M Number of channels.
Ls length of signal.

Output parameters

f Signal.

Description

idgtreal(c,g,a,M) computes the inverse discrete Gabor transform of the input coefficients c with respect to the real-valued window g, time shift a and number of channels M. c is assumed to be the positive frequencies of the Gabor expansion of a real-valued signal. It must hold that size(c,1)==floor(M/2)+1.

Note that since the correct number of channels cannot be deduced from the input, idgtreal takes an additional parameter as opposed to idgt.

The window g may be a vector of numerical values, a text string or a cell array. See the help of gabwin for more details.

idgtreal(c,g,a,M,Ls) does as above but cuts or extends f to length Ls.

[f,g]=idgtreal(...) additionally outputs the window used in the transform. This is usefull if the window was generated from a description in a string or cell array.

For perfect reconstruction, the window used must be a dual window of the one used to generate the coefficients.

If g is a row vector, then the output will also be a row vector. If c is 3-dimensional, then idgtreal will return a matrix consisting of one column vector for each of the TF-planes in c.

See the help on idgt for the precise definition of the inverse Gabor transform.

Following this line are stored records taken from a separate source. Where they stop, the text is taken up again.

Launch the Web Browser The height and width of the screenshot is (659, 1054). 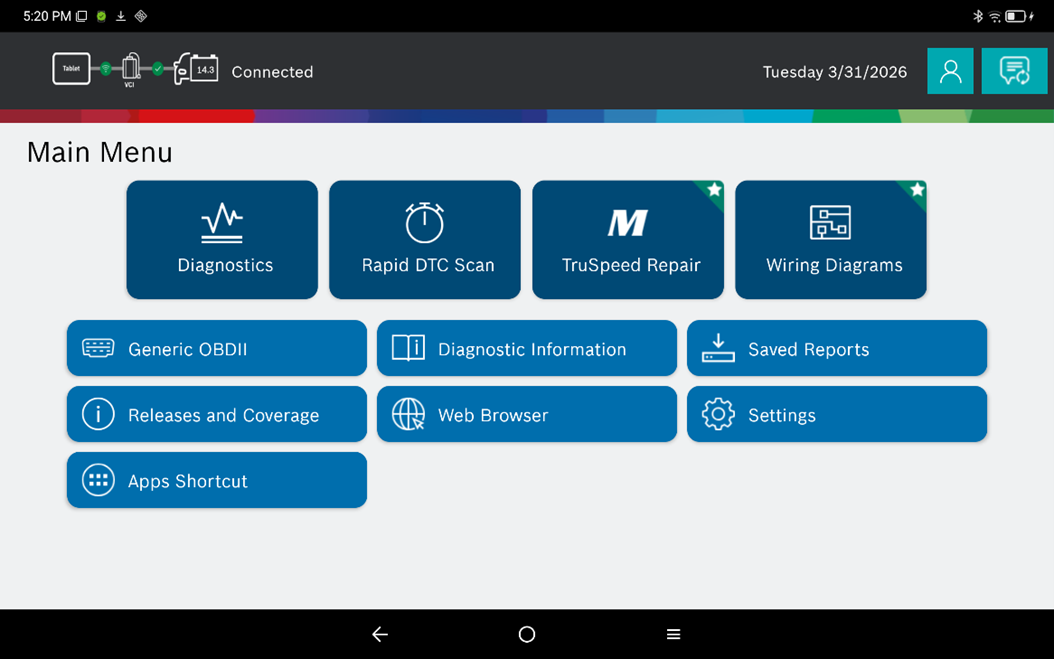527,415
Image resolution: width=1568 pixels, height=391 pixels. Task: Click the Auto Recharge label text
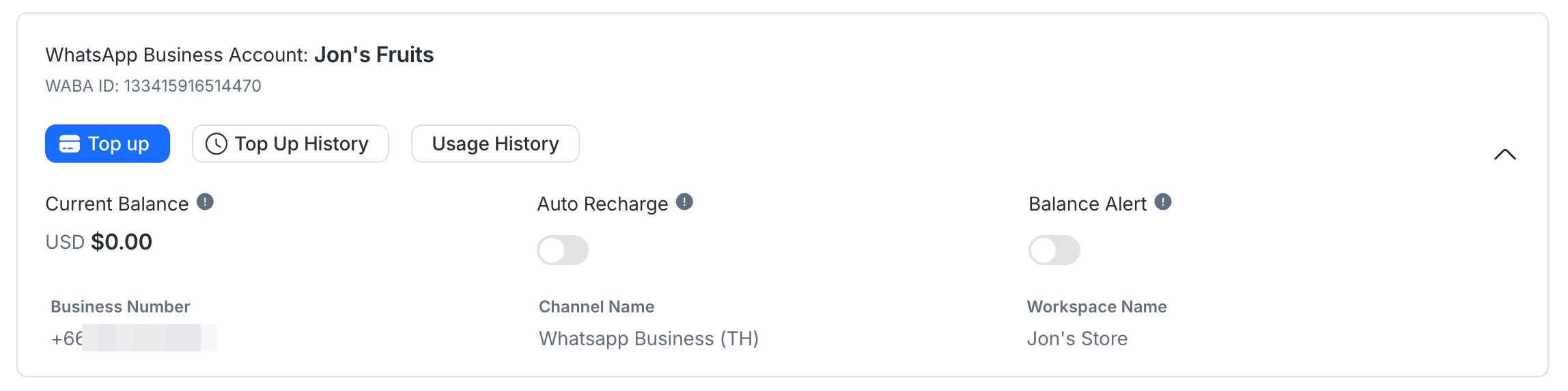(602, 204)
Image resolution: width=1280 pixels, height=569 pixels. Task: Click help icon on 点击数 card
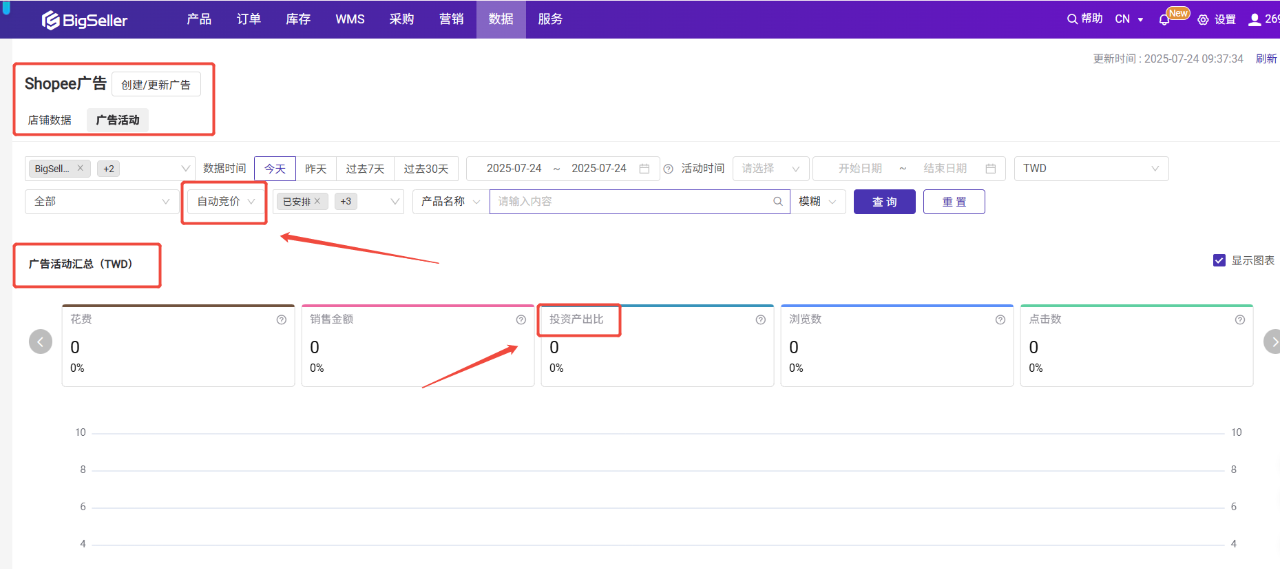(x=1240, y=320)
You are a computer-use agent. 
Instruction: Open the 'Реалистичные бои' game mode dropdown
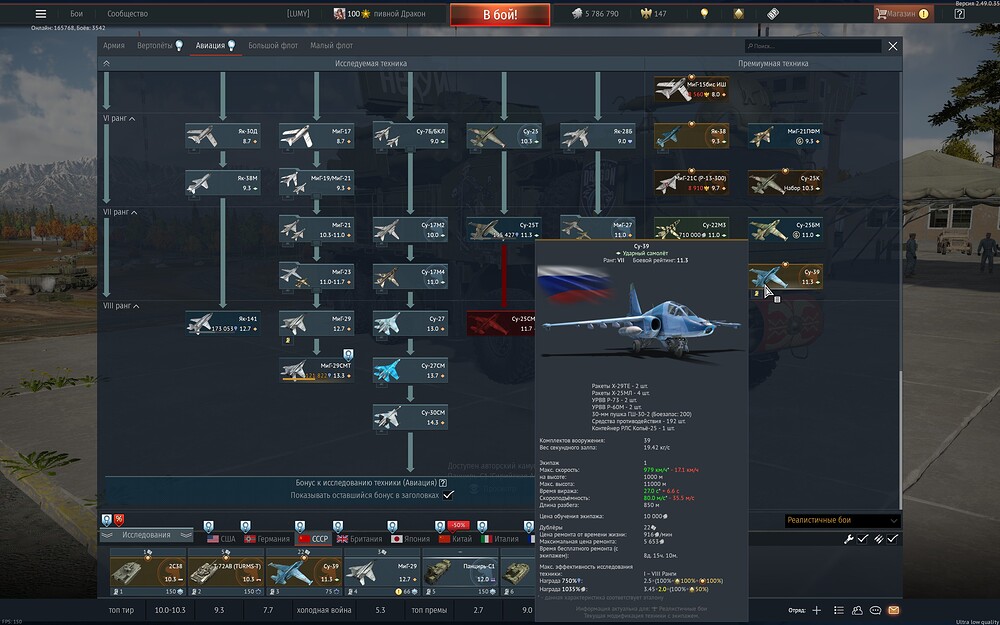pos(842,520)
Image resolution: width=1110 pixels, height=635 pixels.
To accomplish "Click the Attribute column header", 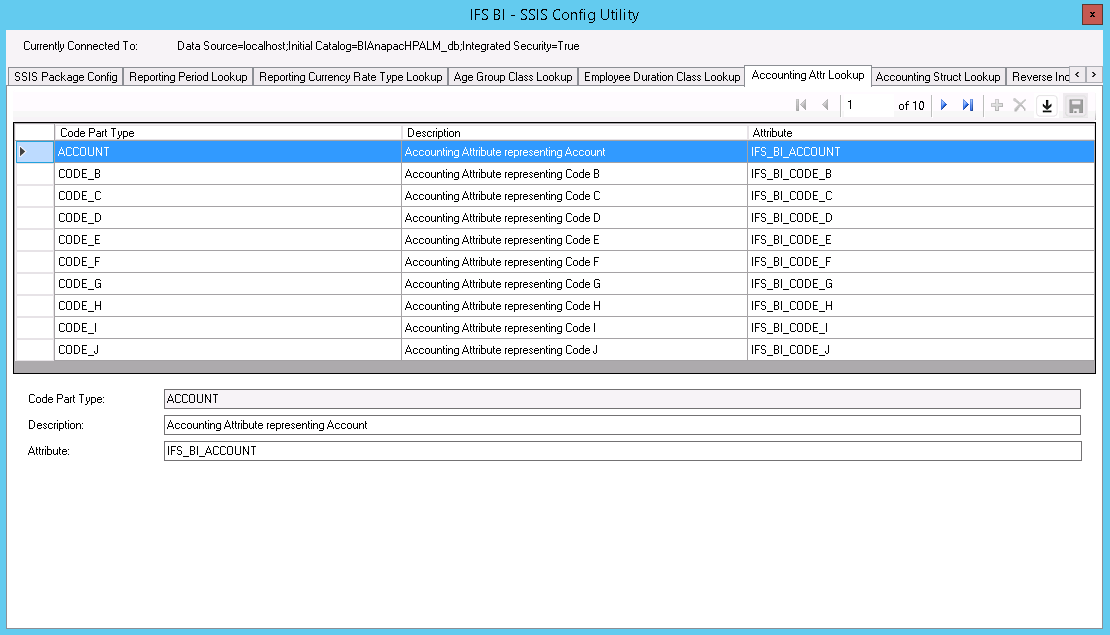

idgtreal takes the following flags at the end of the line of input arguments:

'freqinv' Use a frequency-invariant phase. This is the default convention described in the help for dgt.
'timeinv' Use a time-invariant phase. This convention is typically used in filter bank algorithms.

Examples:

The following example demostrates the basic pricinples for getting perfect reconstruction (short version):

f=greasy;            % test signal
a=32;                % time shift
M=64;                % frequency shift
gs={'blackman',128}; % synthesis window
ga={'dual',gs};      %  analysis window

[c,Ls]=dgtreal(f,ga,a,M); % analysis

% ... do interesting stuff to c at this point ...

r=idgtreal(c,gs,a,M,Ls); % synthesis

norm(f-r)                % test

The following example does the same as the previous one, with an explicit construction of the analysis and synthesis windows:

f=greasy;     % test signal
a=32;         % time shift
M=64;         % frequency shift
Ls=length(f); % signal length

% Length of transform to do
L=dgtlength(Ls,a,M);

% Analysis and synthesis window
gs=firwin('blackman',128);
ga=gabdual(gs,a,M,L);

c=dgtreal(f,ga,a,M);  % analysis

% ... do interesting stuff to c at this point ...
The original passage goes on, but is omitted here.